Problem to solve
Can you rewrite every line of the records below as a Markdown table with two columns, Row and Line, numbering the rows in order and leaving out blank lines?

Material shown
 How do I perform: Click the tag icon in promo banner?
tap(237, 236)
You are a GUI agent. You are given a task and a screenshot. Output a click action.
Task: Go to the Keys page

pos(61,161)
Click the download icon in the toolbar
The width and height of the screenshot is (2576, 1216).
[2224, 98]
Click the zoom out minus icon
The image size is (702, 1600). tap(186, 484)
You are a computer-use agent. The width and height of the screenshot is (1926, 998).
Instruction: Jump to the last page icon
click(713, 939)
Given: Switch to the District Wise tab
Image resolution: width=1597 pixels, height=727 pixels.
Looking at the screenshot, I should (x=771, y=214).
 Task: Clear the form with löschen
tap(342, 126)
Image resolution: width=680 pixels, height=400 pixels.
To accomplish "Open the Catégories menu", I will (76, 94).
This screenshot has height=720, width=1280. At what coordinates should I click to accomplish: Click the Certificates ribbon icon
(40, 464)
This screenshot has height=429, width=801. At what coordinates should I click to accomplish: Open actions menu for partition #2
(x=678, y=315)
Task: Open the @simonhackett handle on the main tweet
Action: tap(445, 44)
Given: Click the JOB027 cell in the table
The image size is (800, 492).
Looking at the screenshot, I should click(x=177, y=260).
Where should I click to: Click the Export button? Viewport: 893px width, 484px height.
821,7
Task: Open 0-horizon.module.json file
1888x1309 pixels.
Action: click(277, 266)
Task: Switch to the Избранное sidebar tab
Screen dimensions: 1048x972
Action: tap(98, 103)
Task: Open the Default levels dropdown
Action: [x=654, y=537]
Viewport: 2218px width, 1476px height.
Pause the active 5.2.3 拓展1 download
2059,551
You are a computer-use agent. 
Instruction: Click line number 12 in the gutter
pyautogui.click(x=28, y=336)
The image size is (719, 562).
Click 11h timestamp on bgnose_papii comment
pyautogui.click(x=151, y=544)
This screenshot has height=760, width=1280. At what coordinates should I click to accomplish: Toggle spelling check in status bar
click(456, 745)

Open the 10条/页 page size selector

The result
| Row | Line |
|---|---|
| 1 |  How do I perform: Click the tag icon in promo banner? |
| 2 | tap(237, 236) |
| 3 | You are a GUI agent. You are given a task and a screenshot. Output a click action. |
| 4 | Task: Go to the Keys page |
| 5 | pos(61,161) |
| 6 | Click the download icon in the toolbar |
| 7 | The width and height of the screenshot is (2576, 1216). |
| 8 | [2224, 98] |
| 9 | Click the zoom out minus icon |
| 10 | The image size is (702, 1600). tap(186, 484) |
| 11 | You are a computer-use agent. The width and height of the screenshot is (1926, 998). |
| 12 | Instruction: Jump to the last page icon |
| 13 | click(713, 939) |
| 14 | Given: Switch to the District Wise tab |
| 15 | Image resolution: width=1597 pixels, height=727 pixels. |
| 16 | Looking at the screenshot, I should (x=771, y=214). |
| 17 |  Task: Clear the form with löschen |
| 18 | tap(342, 126) |
| 19 | Image resolution: width=680 pixels, height=400 pixels. |
| 20 | To accomplish "Open the Catégories menu", I will (76, 94). |
| 21 | This screenshot has height=720, width=1280. At what coordinates should I click to accomplish: Click the Certificates ribbon icon |
| 22 | (40, 464) |
| 23 | This screenshot has height=429, width=801. At what coordinates should I click to accomplish: Open actions menu for partition #2 |
| 24 | (x=678, y=315) |
| 25 | Task: Open the @simonhackett handle on the main tweet |
| 26 | Action: tap(445, 44) |
| 27 | Given: Click the JOB027 cell in the table |
| 28 | The image size is (800, 492). |
| 29 | Looking at the screenshot, I should click(x=177, y=260). |
| 30 | Where should I click to: Click the Export button? Viewport: 893px width, 484px height. |
| 31 | 821,7 |
| 32 | Task: Open 0-horizon.module.json file |
| 33 | 1888x1309 pixels. |
| 34 | Action: click(277, 266) |
| 35 | Task: Switch to the Избранное sidebar tab |
| 36 | Screen dimensions: 1048x972 |
| 37 | Action: tap(98, 103) |
| 38 | Task: Open the Default levels dropdown |
| 39 | Action: [x=654, y=537] |
| 40 | Viewport: 2218px width, 1476px height. |
| 41 | Pause the active 5.2.3 拓展1 download |
| 42 | 2059,551 |
| 43 | You are a computer-use agent.  |
| 44 | Instruction: Click line number 12 in the gutter |
| 45 | pyautogui.click(x=28, y=336) |
| 46 | The image size is (719, 562). |
| 47 | Click 11h timestamp on bgnose_papii comment |
| 48 | pyautogui.click(x=151, y=544) |
| 49 | This screenshot has height=760, width=1280. At what coordinates should I click to accomplish: Toggle spelling check in status bar |
| 50 | click(456, 745) |
| 51 | Open the 10条/页 page size selector |